BEGIN Entries provided

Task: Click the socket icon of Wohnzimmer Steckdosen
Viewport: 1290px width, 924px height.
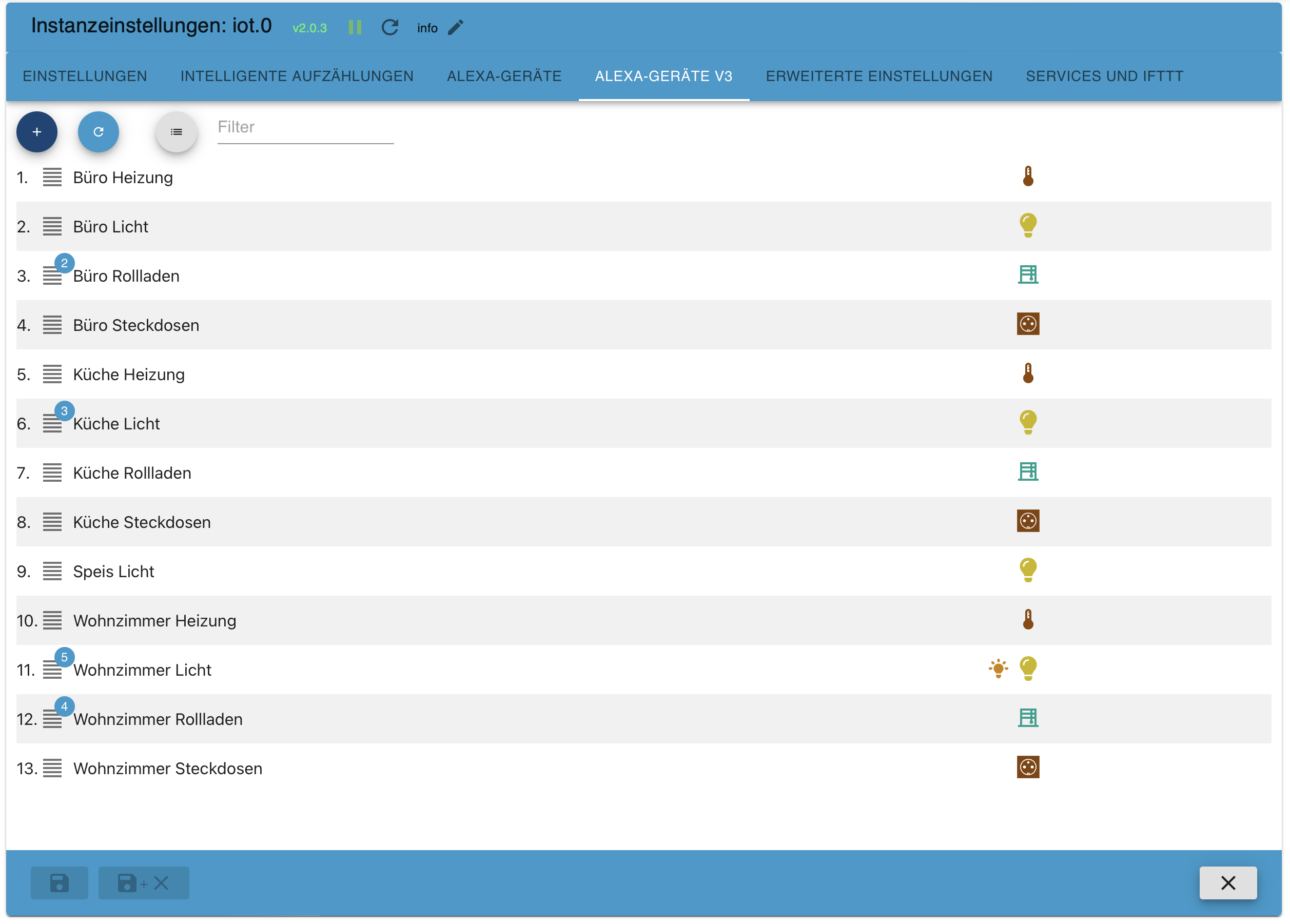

END Entries provided
BEGIN Entries provided

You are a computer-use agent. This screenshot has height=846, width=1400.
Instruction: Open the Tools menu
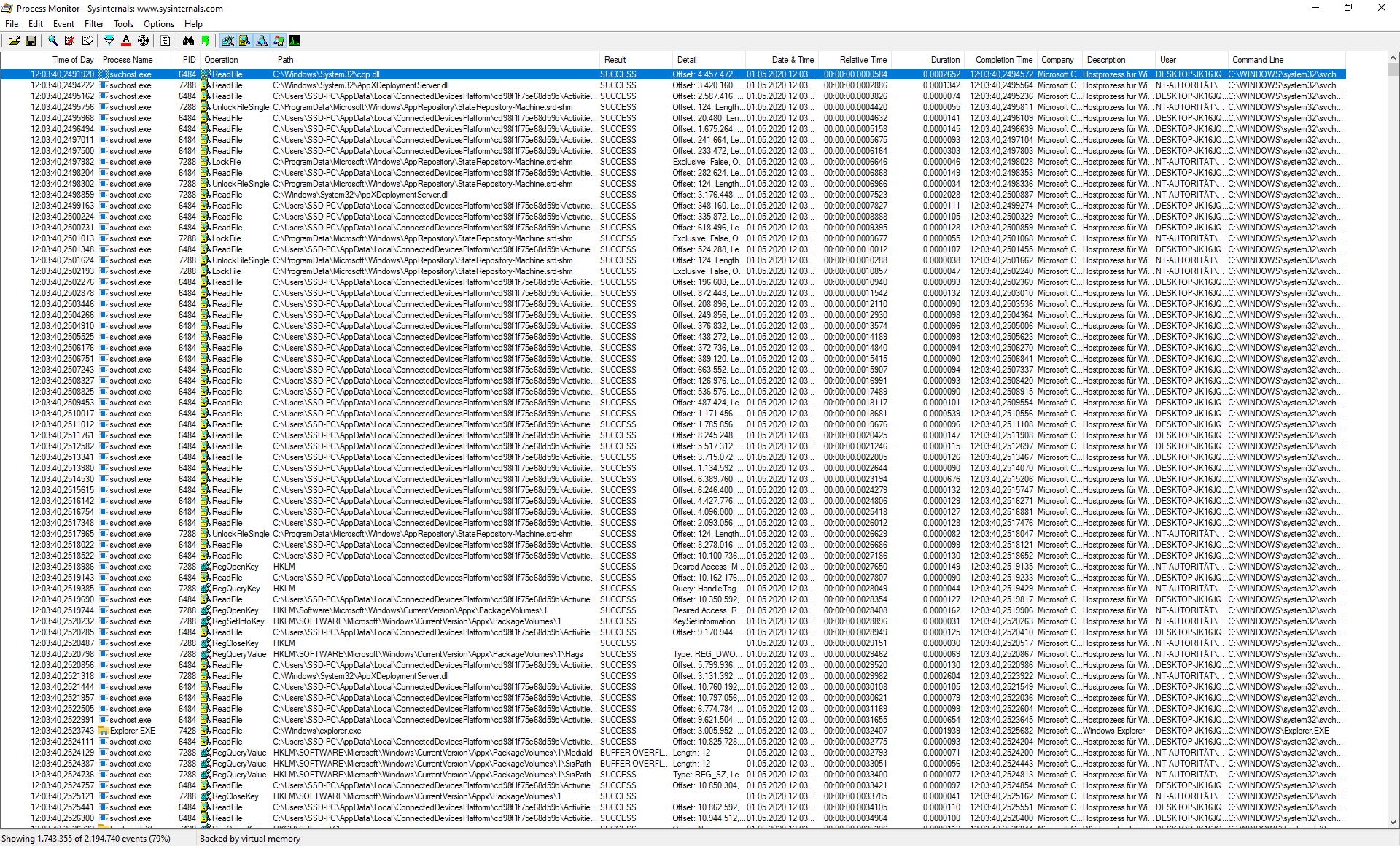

END Entries provided
BEGIN Entries provided

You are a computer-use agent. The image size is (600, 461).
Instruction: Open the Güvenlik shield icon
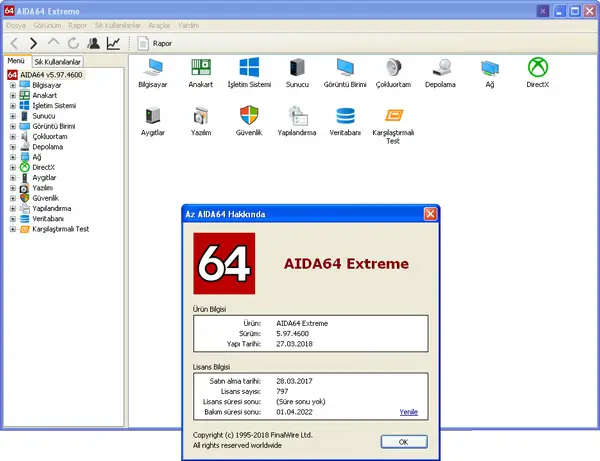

END Entries provided

• **Task brief**:
Copy the listing lines word for word, beginning at the line that contains "You are a computer-use agent. This" and stopping after the line that contains "Instruction: Open the Tools menu".

• **Exercise answer**:
You are a computer-use agent. This screenshot has height=846, width=1400.
Instruction: Open the Tools menu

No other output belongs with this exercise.